Но внутренний голос шептал мне, что они ошибаются, что под этими огромными бесформенными курганами погребено все, что осталось от города Великого царя и башни Бэла, и что в земле вокруг города лежит забытая пыль доблестной армии, которая последовала за мной из Армена две тысячи лет назад. Я мог бы рассказать им то, что быстро отправило бы их туда охотиться за сокровищами, вместо того чтобы торговаться на рынке в новой Ниневии, но я промолчал, так как зачем мне тревожить место упокоения могучих мертвецов ради выгоды кучки торговцев, которые и так были богаче, чем им было нужно.
Поэтому я промолчал обо всех чудесах, о которых мог бы им рассказать, и наконец мы прибыли в Ниневию. И хотя на мой взгляд она выглядела проще той славной столицы первобытного мира, все же, по правде говоря, новая Ниневия с ее могучими стенами и величественными башнями, сияющими воротами и огромными храмами и дворцами, облицованными сверкающим, словно снег, мрамором, возвышающимися террасами пирамид ярус за ярусом высоко над всеми, эта Ниневия была достойной дочерью величественной матери, которую она забыла.
В ту ночь мы разбили лагерь на широком поле, отведенном для торговцев вокруг колодца у главных, восточных ворот города, и, пока финикийцы распаковывали товары и готовили их к выходу на рынок на рассвете, я развлекался тем, что чистил меч, шлем и кольчугу, гадая, что же может случиться со мной завтра в городе Тигра-Владыки.

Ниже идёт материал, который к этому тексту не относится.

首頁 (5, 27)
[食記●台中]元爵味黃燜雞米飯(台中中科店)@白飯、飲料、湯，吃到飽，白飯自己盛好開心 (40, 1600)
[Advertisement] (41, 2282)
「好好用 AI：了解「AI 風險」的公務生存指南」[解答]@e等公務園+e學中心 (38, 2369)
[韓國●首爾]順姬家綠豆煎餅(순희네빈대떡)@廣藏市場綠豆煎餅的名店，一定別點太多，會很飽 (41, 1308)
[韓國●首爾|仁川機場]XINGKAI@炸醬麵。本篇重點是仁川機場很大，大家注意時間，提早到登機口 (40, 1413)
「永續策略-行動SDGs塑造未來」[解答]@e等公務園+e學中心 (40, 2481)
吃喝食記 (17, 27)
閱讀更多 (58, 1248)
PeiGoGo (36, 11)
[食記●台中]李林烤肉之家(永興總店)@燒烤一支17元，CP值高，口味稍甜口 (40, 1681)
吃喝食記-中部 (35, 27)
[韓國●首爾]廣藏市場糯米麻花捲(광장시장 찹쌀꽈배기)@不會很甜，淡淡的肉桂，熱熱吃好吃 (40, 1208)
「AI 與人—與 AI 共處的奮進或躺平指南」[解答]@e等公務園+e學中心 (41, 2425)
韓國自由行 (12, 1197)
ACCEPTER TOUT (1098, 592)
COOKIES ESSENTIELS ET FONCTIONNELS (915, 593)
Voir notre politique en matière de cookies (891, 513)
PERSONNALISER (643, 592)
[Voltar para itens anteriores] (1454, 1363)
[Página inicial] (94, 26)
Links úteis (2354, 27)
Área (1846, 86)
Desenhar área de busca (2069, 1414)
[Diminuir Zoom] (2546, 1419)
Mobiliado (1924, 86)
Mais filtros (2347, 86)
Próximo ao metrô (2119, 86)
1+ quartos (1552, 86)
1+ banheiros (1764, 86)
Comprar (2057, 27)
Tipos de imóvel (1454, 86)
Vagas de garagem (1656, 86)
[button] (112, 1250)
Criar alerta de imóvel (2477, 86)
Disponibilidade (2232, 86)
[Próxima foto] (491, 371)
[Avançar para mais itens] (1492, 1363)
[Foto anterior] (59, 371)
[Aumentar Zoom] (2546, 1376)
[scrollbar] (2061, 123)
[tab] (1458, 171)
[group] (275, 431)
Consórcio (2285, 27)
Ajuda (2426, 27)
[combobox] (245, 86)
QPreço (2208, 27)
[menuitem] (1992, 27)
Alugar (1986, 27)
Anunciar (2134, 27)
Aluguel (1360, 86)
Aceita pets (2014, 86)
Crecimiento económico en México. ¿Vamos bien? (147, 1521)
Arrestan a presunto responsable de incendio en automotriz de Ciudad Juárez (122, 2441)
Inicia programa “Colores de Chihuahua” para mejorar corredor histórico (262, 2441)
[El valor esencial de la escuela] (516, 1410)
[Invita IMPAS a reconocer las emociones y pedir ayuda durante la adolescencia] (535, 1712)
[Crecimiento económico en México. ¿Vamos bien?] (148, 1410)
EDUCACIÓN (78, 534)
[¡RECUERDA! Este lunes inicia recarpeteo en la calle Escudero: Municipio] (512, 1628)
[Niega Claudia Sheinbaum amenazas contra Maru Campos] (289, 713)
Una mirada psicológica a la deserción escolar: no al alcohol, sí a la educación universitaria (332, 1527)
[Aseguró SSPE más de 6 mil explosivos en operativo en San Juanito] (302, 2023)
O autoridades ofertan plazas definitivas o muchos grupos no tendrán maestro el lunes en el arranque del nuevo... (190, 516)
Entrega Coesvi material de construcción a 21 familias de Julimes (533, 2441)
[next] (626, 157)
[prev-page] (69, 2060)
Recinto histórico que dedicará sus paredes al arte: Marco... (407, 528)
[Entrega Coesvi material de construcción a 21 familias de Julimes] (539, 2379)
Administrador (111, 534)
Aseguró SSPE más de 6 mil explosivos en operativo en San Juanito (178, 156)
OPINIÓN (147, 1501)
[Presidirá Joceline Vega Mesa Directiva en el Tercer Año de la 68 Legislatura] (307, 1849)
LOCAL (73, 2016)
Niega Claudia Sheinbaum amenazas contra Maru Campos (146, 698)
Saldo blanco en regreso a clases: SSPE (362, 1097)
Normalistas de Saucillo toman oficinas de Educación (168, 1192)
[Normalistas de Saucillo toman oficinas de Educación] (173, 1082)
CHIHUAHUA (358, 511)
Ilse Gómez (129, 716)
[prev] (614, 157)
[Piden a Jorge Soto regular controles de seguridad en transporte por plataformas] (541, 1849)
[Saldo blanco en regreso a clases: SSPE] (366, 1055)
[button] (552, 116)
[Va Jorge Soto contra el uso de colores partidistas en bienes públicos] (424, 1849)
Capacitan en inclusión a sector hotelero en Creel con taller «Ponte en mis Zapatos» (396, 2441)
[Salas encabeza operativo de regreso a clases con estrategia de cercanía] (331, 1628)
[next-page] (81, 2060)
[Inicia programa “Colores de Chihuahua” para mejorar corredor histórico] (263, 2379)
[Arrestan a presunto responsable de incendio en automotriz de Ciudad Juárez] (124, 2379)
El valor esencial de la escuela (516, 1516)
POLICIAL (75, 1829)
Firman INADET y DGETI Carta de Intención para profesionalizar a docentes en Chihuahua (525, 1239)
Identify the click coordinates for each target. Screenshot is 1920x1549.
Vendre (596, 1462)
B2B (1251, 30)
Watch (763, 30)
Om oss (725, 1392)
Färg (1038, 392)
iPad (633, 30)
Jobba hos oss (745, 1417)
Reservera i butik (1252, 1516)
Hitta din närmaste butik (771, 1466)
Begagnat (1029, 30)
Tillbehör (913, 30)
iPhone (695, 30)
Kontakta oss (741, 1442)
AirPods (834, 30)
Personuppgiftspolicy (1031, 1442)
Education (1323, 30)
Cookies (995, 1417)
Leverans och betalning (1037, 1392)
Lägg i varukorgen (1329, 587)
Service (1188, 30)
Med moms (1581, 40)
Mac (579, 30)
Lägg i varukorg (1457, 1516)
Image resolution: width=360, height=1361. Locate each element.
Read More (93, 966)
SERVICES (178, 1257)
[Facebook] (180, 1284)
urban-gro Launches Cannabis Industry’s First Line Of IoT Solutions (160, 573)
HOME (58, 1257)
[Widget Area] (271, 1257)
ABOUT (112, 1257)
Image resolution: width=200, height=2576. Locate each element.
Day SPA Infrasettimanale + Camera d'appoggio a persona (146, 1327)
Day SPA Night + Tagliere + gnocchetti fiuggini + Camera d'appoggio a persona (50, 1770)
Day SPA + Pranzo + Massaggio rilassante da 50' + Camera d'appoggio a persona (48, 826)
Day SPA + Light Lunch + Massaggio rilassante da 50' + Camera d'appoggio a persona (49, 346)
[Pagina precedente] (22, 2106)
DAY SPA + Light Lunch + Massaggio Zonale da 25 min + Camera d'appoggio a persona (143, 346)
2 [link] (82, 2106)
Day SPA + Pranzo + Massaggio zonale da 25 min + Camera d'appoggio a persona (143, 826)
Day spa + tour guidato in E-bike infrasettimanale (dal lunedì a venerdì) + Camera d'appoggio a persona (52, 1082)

Конечно, в лагере не обходилось без посетителей, и среди них было немало солдат и офицеров армии Тиглата, ярко разодетых, легковооруженных самодовольных щеголей, какими они представлялись на мой суровый, старомодный взгляд, однако, по всем сведениям, хорошо обученных, дисциплинированных и справедливо наводивших ужас на врагов. И все же, глядя на них, я бы не задумался дважды перед тем, как обрушиться на их десять тысяч со своим двухтысячным отрядом кавалерии Армена.
Можете поверить, что мой рост (а я был на добрую голову выше самого высокого из них), светлые, струящиеся локоны, странная белая кольчуга и меч недолго оставались незамеченными, и очень скоро один из офицеров подошел и приветствовал меня с тем ощущением товарищества, которое всегда возникало из братства по оружию, и спросил, как меня зовут и откуда я. Его слова звучали для меня как искаженный диалект старого языка, на котором мы говорили раньше, до того, как языки людей были смешаны после падения исполинской башни, как рассказали мне финикийцы. Когда я ответил на его приветствие на языке своего старого мира, он уставился на меня и тут же принялся задавать вопросы, на которые я отвечал, что взбредет в голову, и рассказал о себе столько, сколько считал нужным, и далеко не все было правдой, потому что я не хотел стать на следующее утро объектом пристального внимания всего города.
Наконец он прямо спросил меня, не хочу ли я поставить свои крепкие руки и длинный меч на службу Великому царю, как он его называл, чтобы завоевать славу, добычу и, может быть, провинцию в армии Ашшура, в которой, как он признался мне, сам был командиром десятитысячной дивизии. Я забыл о хороших манерах и громко рассмеялся над этим предложением, потому что невольно подумал, как этот украшенный золотом, одетый в алое воин разинул бы рот в изумлении, если бы я рассказал ему, как в давно забытые дни я встретил и победил в единоборстве самого могучего Нимрода, предка Тигра-Владыки, которому он поклонялся как богу. Но вместо этого я попросил у него прощения и объяснил, что в настоящее время у меня нет хозяина и я не нуждаюсь в нем, что я путешествую, чтобы увидеть мир и его города, и собираюсь сделать это по-своему.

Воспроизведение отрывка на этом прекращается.